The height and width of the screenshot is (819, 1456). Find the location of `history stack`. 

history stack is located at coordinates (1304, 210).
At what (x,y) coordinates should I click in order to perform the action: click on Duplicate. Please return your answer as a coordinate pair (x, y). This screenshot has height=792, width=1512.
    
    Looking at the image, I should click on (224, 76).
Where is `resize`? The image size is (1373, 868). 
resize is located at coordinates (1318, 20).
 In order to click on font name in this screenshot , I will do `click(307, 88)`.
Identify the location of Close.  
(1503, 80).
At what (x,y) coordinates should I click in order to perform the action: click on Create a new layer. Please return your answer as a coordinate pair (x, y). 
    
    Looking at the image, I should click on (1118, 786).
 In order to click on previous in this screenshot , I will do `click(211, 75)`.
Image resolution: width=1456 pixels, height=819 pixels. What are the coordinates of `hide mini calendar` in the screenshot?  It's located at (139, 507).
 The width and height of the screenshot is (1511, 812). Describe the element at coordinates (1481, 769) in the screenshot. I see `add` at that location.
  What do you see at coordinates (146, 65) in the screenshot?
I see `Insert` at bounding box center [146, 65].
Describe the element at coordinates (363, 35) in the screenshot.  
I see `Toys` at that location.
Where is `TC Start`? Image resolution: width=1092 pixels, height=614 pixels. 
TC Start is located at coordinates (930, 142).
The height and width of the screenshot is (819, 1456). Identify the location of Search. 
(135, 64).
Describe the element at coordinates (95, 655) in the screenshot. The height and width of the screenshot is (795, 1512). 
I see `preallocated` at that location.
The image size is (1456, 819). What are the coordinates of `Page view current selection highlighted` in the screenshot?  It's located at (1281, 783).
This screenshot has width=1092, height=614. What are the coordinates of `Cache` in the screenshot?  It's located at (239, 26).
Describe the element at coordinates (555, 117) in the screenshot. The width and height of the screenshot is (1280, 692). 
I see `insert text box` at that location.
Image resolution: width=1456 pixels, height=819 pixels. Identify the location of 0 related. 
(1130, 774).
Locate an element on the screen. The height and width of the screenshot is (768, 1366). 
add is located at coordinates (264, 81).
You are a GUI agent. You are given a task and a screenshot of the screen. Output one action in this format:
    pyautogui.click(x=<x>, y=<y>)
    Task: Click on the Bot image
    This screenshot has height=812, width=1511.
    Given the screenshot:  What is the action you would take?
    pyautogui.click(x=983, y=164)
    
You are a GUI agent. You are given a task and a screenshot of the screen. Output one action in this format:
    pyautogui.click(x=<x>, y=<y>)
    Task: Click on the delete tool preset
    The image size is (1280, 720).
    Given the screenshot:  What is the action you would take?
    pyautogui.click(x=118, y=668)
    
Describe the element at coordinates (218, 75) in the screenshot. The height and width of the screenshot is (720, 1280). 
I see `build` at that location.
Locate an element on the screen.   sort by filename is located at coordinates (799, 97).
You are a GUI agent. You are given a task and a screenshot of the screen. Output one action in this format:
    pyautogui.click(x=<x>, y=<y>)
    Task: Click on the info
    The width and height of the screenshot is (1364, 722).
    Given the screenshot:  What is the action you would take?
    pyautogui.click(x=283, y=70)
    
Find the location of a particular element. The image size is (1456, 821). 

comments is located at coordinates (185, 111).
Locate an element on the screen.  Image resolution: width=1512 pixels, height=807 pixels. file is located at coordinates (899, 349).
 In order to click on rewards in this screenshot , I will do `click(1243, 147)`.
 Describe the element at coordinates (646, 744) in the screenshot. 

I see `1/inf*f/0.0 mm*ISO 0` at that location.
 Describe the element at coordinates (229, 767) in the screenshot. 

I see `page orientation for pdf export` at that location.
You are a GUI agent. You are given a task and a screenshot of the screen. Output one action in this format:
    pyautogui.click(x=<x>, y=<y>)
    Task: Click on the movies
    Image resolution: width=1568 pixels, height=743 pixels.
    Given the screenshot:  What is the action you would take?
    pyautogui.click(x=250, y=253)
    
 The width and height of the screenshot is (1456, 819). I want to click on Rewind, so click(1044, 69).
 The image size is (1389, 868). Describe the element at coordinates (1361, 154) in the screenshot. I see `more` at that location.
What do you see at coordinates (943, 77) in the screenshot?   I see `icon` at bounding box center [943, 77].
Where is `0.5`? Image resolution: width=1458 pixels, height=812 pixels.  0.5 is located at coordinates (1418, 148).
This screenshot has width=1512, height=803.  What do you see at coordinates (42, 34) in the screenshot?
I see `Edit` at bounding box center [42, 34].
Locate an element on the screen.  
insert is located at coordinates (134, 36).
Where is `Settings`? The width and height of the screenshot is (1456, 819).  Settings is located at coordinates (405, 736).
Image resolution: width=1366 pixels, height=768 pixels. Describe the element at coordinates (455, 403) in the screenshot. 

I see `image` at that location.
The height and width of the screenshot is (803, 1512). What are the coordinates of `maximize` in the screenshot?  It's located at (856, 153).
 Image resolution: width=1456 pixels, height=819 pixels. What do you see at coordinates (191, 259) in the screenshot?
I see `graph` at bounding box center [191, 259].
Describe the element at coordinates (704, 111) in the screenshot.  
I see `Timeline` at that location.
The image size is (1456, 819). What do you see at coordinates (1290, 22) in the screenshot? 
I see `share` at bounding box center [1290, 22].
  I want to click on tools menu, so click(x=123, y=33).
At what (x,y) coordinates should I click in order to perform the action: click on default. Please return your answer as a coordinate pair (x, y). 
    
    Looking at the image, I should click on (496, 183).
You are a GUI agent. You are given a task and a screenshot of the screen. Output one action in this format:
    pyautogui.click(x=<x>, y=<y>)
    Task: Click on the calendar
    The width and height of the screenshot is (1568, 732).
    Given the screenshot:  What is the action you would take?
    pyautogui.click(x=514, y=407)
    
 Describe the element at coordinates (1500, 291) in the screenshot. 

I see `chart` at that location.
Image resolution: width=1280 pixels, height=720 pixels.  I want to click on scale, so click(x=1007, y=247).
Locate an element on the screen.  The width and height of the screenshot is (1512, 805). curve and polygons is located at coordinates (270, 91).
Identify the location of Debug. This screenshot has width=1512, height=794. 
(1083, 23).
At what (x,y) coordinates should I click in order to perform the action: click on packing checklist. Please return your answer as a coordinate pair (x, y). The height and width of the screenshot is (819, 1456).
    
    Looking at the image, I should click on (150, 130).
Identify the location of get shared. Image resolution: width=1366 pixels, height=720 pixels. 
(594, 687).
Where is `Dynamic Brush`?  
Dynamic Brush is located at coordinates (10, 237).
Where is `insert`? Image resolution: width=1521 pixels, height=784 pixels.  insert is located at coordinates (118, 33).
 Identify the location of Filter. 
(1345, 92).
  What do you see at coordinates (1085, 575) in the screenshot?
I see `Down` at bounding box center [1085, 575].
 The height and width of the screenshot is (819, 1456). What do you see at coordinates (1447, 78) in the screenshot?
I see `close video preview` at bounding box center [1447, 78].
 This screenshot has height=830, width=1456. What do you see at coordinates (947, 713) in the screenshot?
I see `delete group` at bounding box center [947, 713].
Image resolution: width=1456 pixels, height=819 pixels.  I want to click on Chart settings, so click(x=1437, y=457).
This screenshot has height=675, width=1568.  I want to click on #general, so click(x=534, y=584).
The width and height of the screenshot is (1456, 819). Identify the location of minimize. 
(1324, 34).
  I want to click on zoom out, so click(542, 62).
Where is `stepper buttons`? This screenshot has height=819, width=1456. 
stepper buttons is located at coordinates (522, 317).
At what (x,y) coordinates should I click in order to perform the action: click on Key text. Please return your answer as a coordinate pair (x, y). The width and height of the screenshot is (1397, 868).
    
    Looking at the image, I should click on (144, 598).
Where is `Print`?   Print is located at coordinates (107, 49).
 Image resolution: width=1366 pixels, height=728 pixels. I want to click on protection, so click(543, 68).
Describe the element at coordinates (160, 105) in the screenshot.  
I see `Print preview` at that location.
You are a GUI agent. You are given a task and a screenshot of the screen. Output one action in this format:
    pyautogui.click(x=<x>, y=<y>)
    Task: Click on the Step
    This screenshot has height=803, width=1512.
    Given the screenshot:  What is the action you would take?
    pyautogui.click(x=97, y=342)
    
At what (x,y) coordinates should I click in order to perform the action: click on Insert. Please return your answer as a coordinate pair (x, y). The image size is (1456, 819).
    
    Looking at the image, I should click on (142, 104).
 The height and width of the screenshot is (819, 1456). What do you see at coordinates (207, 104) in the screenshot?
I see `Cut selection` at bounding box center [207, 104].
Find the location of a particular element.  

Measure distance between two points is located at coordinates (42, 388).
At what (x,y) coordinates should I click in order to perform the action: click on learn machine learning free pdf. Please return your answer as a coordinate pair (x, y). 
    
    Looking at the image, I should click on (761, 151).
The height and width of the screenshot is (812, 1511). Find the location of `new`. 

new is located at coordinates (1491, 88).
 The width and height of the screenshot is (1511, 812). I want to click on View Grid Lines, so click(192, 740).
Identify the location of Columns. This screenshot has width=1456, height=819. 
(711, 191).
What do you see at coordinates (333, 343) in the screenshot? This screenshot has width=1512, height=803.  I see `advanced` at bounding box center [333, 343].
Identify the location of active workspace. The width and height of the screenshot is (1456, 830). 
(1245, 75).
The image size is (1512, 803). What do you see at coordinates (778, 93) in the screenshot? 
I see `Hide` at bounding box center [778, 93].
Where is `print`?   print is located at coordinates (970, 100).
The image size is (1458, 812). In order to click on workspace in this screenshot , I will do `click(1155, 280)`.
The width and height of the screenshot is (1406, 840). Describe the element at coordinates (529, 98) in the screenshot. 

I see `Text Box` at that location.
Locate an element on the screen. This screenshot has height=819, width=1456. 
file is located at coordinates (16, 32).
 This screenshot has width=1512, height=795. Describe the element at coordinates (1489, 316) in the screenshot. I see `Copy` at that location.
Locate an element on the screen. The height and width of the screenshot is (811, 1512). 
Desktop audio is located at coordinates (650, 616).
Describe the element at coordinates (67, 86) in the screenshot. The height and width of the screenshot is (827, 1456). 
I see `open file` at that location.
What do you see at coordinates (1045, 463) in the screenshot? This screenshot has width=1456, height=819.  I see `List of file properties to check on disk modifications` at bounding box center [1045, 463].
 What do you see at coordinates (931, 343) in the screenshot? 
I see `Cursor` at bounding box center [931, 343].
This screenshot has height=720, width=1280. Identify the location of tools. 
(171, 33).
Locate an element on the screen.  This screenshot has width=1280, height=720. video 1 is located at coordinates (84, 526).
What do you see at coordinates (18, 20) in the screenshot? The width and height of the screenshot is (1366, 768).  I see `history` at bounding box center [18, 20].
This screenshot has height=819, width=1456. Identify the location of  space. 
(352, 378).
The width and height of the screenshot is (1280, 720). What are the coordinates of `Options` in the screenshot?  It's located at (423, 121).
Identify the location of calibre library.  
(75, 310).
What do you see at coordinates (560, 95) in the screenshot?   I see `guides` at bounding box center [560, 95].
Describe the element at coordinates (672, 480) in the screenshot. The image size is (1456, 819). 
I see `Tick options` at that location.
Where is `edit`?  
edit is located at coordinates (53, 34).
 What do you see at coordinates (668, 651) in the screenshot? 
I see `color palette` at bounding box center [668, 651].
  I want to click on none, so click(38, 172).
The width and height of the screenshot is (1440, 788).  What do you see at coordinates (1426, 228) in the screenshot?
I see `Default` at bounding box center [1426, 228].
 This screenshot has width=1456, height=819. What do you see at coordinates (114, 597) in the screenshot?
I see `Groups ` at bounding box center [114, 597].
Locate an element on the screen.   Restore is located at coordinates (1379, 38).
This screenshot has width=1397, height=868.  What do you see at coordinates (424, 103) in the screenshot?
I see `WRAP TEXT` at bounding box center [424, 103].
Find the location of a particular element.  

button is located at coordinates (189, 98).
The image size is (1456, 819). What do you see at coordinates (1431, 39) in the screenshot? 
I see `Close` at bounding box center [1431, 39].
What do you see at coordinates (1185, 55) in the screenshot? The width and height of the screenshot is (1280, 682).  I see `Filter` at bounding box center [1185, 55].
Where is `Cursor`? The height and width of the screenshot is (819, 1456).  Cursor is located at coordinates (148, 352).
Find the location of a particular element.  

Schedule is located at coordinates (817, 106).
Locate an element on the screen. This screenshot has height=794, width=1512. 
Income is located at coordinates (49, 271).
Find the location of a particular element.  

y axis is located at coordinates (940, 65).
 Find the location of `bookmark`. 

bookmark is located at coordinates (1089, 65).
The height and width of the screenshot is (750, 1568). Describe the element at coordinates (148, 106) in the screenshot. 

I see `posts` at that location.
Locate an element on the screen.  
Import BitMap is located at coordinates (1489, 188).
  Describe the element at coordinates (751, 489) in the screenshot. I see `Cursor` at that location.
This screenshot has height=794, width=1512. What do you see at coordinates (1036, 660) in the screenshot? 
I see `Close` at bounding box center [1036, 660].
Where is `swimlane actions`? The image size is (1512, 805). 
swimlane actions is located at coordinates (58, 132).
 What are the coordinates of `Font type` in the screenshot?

# Exercise brief:
Copy everything from the line containing "Describe the element at coordinates (1500, 291)" down to the line containing "center [947, 713].", replacing "Identify the location of" with "Find the position of" and leaving all else unchanged.

# Response for this exercise:
 Describe the element at coordinates (1500, 291) in the screenshot. 

I see `chart` at that location.
Image resolution: width=1280 pixels, height=720 pixels.  I want to click on scale, so click(x=1007, y=247).
Locate an element on the screen.  The width and height of the screenshot is (1512, 805). curve and polygons is located at coordinates (270, 91).
Find the position of Debug. This screenshot has width=1512, height=794. 
(1083, 23).
At what (x,y) coordinates should I click in order to perform the action: click on packing checklist. Please return your answer as a coordinate pair (x, y). The height and width of the screenshot is (819, 1456).
    
    Looking at the image, I should click on (150, 130).
Find the position of get shared. Image resolution: width=1366 pixels, height=720 pixels. 
(594, 687).
Where is `Dynamic Brush`?  
Dynamic Brush is located at coordinates (10, 237).
Where is `insert`? Image resolution: width=1521 pixels, height=784 pixels.  insert is located at coordinates (118, 33).
 Find the position of Filter. 
(1345, 92).
  What do you see at coordinates (1085, 575) in the screenshot?
I see `Down` at bounding box center [1085, 575].
 The height and width of the screenshot is (819, 1456). What do you see at coordinates (1447, 78) in the screenshot?
I see `close video preview` at bounding box center [1447, 78].
 This screenshot has height=830, width=1456. What do you see at coordinates (947, 713) in the screenshot?
I see `delete group` at bounding box center [947, 713].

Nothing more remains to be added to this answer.